Imagine if the US government, with no notice or warning, raided a
small but popular magazine's offices over a Thanksgiving weekend,
seized the company's printing presses, and told the world that the
magazine was a criminal enterprise with a giant banner on their
building. Then imagine that it never arrested anyone, never let a
trial happen, and filed everything about the case under seal, not
even letting the magazine's lawyers talk to the judge presiding
over the case. And it continued to deny any due process at all for
over a year, before finally just handing everything back to
the magazine and pretending nothing happened. I expect most people
would be outraged. I expect that nearly all of you would say
that's a classic case of prior restraint, a massive First
Amendment violation, and exactly the kind of thing that does not,
or should not, happen in the United States.

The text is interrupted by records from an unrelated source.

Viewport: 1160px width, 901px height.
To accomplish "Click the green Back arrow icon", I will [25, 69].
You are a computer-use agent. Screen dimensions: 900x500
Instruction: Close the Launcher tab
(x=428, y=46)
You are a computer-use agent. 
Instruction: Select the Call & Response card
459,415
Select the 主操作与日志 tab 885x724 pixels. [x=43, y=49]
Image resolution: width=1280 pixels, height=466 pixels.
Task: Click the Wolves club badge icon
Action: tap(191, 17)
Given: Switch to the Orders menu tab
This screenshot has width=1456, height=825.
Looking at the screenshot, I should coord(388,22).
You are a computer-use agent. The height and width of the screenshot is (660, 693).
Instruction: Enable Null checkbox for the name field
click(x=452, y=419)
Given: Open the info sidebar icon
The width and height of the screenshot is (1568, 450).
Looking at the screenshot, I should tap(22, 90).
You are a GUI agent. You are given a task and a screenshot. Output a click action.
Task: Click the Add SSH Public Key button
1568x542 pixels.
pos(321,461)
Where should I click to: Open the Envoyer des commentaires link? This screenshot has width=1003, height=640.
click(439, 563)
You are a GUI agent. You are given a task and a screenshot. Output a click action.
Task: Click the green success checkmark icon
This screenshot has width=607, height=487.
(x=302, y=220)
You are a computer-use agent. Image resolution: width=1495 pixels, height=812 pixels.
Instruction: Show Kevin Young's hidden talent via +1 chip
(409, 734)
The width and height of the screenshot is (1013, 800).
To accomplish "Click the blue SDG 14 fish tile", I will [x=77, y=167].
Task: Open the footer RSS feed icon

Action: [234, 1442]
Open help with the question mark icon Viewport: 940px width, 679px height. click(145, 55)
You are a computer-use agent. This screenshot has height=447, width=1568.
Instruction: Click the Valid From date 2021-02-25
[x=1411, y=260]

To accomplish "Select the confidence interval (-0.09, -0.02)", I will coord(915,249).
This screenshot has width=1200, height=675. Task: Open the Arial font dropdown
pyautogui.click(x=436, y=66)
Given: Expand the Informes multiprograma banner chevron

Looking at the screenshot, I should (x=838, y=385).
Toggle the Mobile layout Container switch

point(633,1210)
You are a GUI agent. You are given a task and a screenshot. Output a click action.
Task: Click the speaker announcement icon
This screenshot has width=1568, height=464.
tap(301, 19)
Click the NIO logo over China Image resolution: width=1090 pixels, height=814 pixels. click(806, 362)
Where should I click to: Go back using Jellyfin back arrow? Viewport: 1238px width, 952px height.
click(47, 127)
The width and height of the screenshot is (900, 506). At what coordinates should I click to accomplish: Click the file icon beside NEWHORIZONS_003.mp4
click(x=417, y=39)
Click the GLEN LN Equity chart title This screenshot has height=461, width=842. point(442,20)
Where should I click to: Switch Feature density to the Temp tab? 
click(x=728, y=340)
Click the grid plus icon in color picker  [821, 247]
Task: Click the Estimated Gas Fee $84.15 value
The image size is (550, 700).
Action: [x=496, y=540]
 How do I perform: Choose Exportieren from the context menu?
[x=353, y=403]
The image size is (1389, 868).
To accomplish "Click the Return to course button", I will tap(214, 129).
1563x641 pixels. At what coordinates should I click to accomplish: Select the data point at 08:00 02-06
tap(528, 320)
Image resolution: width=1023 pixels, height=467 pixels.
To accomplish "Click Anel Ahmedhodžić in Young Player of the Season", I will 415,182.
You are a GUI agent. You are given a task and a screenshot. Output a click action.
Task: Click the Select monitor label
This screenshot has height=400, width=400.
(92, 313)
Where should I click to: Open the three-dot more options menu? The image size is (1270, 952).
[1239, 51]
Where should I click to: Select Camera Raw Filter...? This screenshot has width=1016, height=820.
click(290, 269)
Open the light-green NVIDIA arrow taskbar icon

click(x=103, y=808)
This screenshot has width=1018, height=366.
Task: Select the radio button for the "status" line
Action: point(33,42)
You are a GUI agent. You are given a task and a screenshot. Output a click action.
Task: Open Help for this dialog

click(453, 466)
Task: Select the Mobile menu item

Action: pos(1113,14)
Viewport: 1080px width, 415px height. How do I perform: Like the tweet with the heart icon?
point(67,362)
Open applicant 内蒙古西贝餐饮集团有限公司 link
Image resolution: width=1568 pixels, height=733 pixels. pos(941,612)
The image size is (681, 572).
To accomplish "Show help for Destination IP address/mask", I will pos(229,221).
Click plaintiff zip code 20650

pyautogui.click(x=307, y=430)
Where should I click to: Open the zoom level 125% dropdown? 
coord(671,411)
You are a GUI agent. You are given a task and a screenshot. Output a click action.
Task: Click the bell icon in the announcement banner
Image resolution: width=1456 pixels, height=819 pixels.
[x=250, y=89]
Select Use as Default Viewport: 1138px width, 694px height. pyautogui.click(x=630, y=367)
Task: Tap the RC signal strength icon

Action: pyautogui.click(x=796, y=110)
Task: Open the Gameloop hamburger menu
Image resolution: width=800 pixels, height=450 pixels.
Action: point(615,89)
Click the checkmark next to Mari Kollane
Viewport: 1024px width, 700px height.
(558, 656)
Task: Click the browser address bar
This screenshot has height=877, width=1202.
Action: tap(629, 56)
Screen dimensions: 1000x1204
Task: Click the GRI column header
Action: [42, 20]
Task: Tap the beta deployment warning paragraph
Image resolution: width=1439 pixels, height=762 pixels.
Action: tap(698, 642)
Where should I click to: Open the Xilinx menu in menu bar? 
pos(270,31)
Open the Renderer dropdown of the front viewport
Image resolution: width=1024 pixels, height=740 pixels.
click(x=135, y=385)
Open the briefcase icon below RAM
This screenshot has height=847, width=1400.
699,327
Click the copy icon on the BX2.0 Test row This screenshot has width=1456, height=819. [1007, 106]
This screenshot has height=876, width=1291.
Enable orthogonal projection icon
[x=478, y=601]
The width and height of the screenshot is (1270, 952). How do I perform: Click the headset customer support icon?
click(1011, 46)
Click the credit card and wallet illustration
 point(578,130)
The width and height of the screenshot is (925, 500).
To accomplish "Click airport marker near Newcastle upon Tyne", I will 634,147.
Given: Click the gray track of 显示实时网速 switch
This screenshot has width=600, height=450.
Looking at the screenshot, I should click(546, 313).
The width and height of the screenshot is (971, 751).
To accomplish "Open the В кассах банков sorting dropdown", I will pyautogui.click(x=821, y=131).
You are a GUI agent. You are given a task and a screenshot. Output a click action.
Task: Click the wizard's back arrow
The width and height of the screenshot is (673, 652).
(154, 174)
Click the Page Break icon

But, in a story that's been in the making for over a year, and
which we're exposing to the public for the first time now, this is
exactly the scenario that has played out over the past year
-- with the only difference being that, rather than "a printing
press" and a "magazine," the story involved "a domain" and a
"blog."
There are so many things about this story that are crazy, it's
difficult to know where to start, so let's give the most important
point first: The US government has effectively admitted that it
totally screwed up and falsely seized & censored a
non-infringing domain of a popular blog, having falsely claimed
that it was taking part in criminal copyright
infringement. Then, after trying to hide behind a totally
secretive court process with absolutely no due process whatsoever
(in fact, not even serving papers on the lawyer for the site or
providing timely notifications -- or providing any documents at
all), for over a year, the government has finally realized
it couldn't hide any more and has given up, and returned the
domain name to its original owner. If you ever wanted to
understand why ICE's domain seizures violate the law -- and why
SOPA and PROTECT IP are almost certainly unconstitutional -- look
no further than what happened in this case.